巨人・阿部、決勝打は“ひとりエンドラン” 勝率5割復帰
「阪神1-2巨人」(18日、甲子園球場)
バットの先端で捉えた打球が、コロコロと三遊間を抜けていく。九回、2死二塁。巨人・阿部が決勝の左前適時打。6月16日以来となる勝率5割復帰に導いた。ヒーローは「狙って打ったわけじゃないよ。半分くらい、ひとりエンドランだね」と、執念の一打を表現した。
嫌なムードを一掃した。九回、無死一、二塁で二走の鈴木がけん制に誘い出されて挟まれると、最後は一走・坂本が挟殺されて1死二塁。長野も投ゴロに倒れ、チャンスがしぼみかけていた。敬遠も考えられた場面だったが「見ていかないように。センター返しをイメージしていた」。ドリスが投じた初球152キロの外角球に食らいつくと、敵地に悲鳴がこだました。

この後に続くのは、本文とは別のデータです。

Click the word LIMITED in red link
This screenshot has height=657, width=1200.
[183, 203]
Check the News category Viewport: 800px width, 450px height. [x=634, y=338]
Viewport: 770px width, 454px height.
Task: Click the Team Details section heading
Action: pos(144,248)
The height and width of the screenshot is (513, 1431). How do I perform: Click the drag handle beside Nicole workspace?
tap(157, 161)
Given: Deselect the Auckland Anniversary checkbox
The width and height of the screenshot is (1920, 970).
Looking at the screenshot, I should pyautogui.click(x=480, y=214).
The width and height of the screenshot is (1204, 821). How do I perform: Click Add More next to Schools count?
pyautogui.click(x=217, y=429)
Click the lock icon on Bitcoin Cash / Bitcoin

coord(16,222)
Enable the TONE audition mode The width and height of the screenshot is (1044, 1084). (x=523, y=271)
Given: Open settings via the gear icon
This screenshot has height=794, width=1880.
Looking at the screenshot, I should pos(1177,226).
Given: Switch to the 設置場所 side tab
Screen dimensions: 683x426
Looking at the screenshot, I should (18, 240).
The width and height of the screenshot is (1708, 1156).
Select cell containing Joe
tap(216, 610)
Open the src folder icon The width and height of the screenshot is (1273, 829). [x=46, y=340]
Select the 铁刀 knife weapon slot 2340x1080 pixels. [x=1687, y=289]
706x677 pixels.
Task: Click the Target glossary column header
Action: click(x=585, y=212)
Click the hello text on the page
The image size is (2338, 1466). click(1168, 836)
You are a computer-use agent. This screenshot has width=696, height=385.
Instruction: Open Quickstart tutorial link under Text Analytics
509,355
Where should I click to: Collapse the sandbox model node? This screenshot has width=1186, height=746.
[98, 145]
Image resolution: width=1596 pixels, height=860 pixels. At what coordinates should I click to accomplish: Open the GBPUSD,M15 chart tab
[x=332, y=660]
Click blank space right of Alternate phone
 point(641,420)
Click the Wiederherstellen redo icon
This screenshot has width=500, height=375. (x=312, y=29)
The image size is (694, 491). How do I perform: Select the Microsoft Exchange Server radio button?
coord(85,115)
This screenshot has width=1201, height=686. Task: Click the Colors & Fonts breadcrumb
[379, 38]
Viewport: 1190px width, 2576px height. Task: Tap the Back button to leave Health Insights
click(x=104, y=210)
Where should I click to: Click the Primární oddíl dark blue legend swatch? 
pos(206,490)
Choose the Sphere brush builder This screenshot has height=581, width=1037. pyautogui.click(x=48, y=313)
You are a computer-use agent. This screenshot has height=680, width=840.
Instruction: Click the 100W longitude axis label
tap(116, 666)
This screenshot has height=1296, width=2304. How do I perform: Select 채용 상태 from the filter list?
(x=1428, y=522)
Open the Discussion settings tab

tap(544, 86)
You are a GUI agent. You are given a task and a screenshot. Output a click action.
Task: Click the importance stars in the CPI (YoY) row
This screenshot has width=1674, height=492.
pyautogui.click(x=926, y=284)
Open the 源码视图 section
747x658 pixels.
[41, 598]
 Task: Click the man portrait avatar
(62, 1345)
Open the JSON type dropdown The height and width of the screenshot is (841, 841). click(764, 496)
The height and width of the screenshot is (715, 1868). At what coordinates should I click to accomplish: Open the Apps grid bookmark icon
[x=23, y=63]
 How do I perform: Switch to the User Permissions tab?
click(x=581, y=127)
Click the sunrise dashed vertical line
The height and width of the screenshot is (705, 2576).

得点には結びつかなかったが、七回にもメッセンジャーからバットの先端で右前打。「今日はここと、ここにしか当たってないな」。ベンチ裏では“相棒”の先を2カ所、有り難そうにさすった。
ベテランの活躍に、高橋監督も「救ってくれた」と感謝。今季は甲子園で4勝1分けと好調の理由を問われると、「それは分からない。探してください」と控えめに笑った。
後半戦の初戦を白星で飾ったが、広島も勝ち、10ゲーム差は縮まらず。阿部は「一個も負けられないつもり。食らいついていく」。執念を前面に押し出し、首位を追走する。